Go down to the local Shell station to get it pulled out and plug the hole. Nice guy pulls out the screw and does the "bubble test" thing to test for air leak. Nothing. 

I thank him and go home in disbelief. Two days later, tire still at full pressure. How does a low profile tire (235/45/17) take a big screw right on the middle of its treads not spring a leak when removed???????


----------



## Kaz (Dec 21, 2001)

Short screw? Went in at an angle?


----------



## LA525iT (Oct 27, 2003)

Kaz said:


> Short screw? Went in at an angle?


Bout 1/4-1/2" screw went straight into the face of the tire at 90 degree angle between the treads.


----------



## James (Jun 30, 2004)

LA525iT said:


> Bout 1/4-1/2" screw went straight into the face of the tire at 90 degree angle between the treads.


 I think there is a lot of stuff between the rubber and the air. Seems to be more then 1/2" there...which is more then I would have expected. Perhaps this bladder (I know, it's not really a bladder...) is flexible as well so the screw would puncture the rubber but just push in this other stuff without going through it? :dunno:

http://www.puresportscar.com/specs/AD07-construction.jpg

James.


----------



## Kaz (Dec 21, 2001)

LA525iT said:


> Bout 1/4-1/2" screw went straight into the face of the tire at 90 degree angle between the treads.


Well, a new tire generally has 5/16" of tread, and I'd guess the carcass is another 3/16" thick or so, so even on a worn tire, 1/4" isn't going to go all the way through. And the innermost layer of the carcass probably has a bit of elasticity in it.


----------



## ObD (Dec 29, 2001)

Just lucky and the screw hit one of the steel belts.


----------



## RSPDiver (Jul 14, 2004)

I hate you!
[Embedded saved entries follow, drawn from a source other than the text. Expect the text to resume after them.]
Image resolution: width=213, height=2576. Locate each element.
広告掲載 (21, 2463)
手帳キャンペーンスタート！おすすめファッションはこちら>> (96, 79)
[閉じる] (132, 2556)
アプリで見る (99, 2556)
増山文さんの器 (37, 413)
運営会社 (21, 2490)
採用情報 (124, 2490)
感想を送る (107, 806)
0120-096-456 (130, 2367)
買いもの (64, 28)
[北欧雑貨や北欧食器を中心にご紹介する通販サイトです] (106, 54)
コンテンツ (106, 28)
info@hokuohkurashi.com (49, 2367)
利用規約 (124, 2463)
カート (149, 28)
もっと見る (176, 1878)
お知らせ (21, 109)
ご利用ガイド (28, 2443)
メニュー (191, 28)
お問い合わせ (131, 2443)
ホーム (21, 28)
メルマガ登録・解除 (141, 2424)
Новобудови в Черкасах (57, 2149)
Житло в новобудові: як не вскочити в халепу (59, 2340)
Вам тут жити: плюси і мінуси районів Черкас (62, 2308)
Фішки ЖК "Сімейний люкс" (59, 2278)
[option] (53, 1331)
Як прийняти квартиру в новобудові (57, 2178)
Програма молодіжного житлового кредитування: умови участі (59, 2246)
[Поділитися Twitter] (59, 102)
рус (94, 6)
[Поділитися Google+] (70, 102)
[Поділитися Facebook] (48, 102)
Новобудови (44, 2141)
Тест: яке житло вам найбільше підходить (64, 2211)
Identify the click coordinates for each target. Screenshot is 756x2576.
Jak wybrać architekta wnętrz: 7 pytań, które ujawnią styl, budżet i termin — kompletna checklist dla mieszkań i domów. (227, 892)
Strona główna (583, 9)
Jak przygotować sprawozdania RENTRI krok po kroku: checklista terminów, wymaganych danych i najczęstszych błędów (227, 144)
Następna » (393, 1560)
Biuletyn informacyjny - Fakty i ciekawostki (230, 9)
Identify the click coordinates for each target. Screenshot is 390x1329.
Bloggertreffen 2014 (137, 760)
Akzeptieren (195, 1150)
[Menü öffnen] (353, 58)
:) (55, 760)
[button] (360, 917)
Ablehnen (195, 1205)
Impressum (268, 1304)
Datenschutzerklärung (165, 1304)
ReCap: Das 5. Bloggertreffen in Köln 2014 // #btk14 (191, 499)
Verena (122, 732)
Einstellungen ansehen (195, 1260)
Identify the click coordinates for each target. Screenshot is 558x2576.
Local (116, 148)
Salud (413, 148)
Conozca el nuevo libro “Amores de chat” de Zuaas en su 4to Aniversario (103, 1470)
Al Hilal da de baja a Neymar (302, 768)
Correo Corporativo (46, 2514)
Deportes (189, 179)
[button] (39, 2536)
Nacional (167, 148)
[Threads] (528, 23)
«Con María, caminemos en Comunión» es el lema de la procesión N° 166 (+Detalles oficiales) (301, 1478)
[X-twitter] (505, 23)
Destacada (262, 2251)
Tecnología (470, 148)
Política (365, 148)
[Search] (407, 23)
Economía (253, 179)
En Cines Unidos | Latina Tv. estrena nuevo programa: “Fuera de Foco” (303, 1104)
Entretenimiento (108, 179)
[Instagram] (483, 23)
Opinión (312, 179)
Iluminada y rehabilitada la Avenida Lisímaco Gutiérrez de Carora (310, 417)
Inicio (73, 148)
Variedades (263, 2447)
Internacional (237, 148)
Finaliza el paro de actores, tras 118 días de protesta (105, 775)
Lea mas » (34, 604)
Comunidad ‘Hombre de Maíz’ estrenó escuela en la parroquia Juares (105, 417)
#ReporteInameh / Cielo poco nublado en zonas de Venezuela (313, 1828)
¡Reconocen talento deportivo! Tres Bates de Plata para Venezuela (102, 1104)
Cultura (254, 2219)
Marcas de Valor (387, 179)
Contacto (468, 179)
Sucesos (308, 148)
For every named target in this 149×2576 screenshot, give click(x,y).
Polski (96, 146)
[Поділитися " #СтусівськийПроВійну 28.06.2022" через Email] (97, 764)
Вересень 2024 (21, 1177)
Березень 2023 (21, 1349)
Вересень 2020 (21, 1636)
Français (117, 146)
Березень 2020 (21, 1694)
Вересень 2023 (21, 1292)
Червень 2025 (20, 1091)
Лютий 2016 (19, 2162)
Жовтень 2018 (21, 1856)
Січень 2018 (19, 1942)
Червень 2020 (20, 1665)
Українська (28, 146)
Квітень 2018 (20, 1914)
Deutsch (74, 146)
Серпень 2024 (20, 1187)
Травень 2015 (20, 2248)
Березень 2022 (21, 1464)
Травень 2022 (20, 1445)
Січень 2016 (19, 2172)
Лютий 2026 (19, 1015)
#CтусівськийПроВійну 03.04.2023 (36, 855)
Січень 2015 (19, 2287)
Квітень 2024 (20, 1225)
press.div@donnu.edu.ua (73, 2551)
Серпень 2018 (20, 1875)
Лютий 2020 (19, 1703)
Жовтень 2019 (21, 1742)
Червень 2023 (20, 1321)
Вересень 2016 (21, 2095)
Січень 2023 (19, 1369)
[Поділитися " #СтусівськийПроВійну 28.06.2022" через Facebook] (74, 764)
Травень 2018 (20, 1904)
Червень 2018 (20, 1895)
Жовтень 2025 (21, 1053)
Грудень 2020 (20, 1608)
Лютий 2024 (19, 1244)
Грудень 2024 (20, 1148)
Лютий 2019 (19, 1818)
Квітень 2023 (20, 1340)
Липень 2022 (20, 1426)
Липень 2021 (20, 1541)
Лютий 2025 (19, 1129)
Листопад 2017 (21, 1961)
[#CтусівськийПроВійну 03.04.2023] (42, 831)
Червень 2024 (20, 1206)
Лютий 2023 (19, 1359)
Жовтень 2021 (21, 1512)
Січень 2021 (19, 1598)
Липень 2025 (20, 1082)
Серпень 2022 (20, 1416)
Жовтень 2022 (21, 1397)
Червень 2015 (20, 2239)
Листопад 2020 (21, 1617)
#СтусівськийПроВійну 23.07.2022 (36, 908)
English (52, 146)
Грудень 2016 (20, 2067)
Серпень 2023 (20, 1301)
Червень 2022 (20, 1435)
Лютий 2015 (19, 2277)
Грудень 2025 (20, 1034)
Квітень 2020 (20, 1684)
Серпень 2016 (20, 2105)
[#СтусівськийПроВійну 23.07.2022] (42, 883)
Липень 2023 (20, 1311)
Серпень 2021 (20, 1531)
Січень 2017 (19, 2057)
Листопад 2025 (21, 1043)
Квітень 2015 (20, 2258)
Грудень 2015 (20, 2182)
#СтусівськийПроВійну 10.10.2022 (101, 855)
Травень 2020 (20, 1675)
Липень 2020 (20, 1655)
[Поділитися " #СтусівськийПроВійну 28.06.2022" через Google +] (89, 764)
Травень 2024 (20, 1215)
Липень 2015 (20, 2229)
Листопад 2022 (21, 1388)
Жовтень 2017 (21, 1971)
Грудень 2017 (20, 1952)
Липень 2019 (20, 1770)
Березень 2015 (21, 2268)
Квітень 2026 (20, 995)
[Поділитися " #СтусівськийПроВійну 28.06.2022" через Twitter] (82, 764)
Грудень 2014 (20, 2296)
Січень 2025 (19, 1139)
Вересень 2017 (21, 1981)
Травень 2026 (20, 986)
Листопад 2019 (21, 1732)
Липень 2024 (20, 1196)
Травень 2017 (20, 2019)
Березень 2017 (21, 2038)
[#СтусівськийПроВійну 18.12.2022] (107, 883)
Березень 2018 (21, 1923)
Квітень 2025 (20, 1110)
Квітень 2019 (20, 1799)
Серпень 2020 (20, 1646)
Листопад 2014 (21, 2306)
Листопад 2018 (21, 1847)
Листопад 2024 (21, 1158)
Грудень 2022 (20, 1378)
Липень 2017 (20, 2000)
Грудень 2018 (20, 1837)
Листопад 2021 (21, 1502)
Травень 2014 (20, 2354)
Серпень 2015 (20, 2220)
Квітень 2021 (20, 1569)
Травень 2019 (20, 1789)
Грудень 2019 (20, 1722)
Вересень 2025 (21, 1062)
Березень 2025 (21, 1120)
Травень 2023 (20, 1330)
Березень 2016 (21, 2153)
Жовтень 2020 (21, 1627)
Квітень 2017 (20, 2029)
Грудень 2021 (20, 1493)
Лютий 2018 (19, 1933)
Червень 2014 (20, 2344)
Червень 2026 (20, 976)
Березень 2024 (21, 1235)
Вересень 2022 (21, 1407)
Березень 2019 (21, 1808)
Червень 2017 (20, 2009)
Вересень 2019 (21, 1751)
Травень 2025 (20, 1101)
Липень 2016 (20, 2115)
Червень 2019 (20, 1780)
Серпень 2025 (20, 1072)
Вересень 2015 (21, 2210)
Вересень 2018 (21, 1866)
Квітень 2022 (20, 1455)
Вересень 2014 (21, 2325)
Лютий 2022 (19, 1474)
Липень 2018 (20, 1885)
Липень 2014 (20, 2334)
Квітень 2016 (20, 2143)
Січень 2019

I just had to replace a rear Pilot Sport because a screw went in and went into the air chamber by about 1/16 inch!

Seriously though, good for you!


----------



## TeamM3 (Dec 24, 2002)

are you sure the tire guy didn't hypnotize you and then say over and over "the tire will appear full of air, the tire will appear full of air, ..." :dunno:


----------



## Ajax (Feb 1, 2002)

In summary, because your are a lucky, lucky, bastard....


----------



## woohoo (May 29, 2003)

Yeah I got a nail in my Pilot Sports a while ago. It only had a few thousand miles on it too!


----------



## swchang (Oct 5, 2003)

woohoo said:


> Yeah I got a nail in my Pilot Sports a while ago. It only had a few thousand miles on it too!


That's nothing. I hit a pothole less than one month after I got my car. Blew out the sidewall on a less than 1000 mile old tire.


----------